Somewhere below are a line with "Where should I click to: Click the 23,761" and a later line with "Task: Click the CC field label". Output exactly those lines and all lines between them.

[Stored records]
● ● ● ●

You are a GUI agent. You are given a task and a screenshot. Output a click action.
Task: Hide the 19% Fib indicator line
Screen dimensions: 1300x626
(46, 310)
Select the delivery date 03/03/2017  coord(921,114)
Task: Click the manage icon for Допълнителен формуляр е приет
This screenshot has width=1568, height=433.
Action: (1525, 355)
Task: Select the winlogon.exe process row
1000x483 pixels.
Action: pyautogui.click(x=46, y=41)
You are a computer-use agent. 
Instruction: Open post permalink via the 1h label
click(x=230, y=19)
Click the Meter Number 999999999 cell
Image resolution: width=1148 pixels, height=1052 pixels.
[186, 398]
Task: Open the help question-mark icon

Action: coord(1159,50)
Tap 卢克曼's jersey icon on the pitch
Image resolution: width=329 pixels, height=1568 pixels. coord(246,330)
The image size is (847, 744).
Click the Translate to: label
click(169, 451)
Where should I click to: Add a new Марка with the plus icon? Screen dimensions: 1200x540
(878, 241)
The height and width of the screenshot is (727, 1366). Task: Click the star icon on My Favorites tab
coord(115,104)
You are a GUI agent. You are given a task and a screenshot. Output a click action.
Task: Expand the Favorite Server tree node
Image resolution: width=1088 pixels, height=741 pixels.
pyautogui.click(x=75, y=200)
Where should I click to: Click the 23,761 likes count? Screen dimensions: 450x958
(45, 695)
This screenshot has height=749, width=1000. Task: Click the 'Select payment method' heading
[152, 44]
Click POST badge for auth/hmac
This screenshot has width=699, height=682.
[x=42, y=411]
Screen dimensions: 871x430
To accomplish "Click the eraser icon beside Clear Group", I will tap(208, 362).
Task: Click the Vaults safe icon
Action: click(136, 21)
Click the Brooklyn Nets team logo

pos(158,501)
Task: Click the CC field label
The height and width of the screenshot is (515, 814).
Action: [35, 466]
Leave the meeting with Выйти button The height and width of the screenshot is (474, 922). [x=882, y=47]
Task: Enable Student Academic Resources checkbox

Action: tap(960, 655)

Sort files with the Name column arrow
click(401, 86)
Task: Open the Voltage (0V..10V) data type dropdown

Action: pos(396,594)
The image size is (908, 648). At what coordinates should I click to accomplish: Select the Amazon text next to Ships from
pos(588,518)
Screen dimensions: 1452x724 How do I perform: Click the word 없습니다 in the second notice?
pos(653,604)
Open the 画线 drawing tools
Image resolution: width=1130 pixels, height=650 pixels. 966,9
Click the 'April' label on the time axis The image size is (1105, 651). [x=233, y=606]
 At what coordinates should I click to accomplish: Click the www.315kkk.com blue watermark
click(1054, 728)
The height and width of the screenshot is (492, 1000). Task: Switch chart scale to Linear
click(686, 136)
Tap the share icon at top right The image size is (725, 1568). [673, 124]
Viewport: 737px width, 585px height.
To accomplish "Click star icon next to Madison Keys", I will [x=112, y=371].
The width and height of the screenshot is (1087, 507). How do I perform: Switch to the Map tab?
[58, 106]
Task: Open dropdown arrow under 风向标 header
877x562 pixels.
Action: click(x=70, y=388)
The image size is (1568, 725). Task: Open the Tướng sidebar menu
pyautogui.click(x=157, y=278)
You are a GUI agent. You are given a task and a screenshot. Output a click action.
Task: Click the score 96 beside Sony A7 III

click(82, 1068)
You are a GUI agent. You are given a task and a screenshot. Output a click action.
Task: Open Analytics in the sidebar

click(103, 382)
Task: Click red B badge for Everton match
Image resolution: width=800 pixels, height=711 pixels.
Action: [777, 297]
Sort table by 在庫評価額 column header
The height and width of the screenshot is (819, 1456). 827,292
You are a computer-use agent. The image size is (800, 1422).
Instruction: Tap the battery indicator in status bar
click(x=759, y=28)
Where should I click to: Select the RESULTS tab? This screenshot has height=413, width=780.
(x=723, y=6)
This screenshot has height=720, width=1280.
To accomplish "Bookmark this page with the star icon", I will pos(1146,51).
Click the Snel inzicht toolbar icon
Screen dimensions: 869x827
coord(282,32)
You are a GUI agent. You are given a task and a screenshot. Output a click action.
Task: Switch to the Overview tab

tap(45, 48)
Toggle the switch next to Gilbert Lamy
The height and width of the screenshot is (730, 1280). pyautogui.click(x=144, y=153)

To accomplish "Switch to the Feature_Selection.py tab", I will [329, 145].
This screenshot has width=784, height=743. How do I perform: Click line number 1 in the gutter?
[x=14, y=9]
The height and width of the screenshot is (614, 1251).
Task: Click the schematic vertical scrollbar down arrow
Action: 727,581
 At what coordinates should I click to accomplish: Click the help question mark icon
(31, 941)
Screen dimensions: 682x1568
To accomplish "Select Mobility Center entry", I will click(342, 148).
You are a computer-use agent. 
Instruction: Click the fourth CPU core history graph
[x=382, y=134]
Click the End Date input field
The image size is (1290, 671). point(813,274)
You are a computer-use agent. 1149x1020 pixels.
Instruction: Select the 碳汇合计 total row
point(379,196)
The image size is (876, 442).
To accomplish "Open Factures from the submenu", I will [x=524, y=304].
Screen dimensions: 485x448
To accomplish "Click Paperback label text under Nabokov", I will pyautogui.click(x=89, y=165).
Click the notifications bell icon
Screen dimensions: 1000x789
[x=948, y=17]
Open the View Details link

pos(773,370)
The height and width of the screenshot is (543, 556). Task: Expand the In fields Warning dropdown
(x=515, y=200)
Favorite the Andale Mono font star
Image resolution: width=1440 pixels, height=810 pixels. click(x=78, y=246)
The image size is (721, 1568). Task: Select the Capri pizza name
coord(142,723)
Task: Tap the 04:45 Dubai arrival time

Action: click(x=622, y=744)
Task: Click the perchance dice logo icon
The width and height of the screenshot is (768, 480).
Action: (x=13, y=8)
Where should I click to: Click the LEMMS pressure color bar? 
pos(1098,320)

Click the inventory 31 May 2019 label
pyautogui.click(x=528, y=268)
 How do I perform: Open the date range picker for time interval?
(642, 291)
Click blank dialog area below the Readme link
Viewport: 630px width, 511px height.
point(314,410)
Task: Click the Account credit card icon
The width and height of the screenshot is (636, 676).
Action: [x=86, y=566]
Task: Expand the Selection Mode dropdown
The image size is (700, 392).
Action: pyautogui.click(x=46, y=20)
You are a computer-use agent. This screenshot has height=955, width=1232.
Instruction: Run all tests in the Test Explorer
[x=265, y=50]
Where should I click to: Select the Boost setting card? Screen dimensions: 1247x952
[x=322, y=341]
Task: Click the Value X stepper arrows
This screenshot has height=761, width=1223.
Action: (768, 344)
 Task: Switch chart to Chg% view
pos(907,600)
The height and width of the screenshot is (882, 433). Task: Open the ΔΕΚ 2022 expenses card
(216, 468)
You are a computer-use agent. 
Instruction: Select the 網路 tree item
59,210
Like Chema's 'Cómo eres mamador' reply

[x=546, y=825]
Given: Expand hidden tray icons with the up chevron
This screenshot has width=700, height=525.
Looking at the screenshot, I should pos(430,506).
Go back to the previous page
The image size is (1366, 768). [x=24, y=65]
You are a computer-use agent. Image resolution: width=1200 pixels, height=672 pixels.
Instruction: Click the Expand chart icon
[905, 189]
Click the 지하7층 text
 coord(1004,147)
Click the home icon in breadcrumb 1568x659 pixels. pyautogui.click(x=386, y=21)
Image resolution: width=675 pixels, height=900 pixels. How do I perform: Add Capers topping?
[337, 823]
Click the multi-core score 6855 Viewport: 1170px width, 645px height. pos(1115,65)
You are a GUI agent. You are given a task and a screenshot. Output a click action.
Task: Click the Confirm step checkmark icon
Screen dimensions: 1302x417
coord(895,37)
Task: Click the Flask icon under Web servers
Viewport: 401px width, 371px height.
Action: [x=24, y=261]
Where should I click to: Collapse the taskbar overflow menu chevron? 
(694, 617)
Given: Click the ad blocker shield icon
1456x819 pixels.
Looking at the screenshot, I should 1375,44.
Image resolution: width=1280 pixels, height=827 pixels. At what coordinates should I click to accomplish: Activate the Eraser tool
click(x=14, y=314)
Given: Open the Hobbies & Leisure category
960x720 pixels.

● ● ● ●

Your solution ▸
Where should I click to: Click the 23,761 likes count? Screen dimensions: 450x958
(45, 695)
This screenshot has height=749, width=1000. Task: Click the 'Select payment method' heading
[152, 44]
Click POST badge for auth/hmac
This screenshot has width=699, height=682.
[x=42, y=411]
Screen dimensions: 871x430
To accomplish "Click the eraser icon beside Clear Group", I will tap(208, 362).
Task: Click the Vaults safe icon
Action: click(136, 21)
Click the Brooklyn Nets team logo

pos(158,501)
Task: Click the CC field label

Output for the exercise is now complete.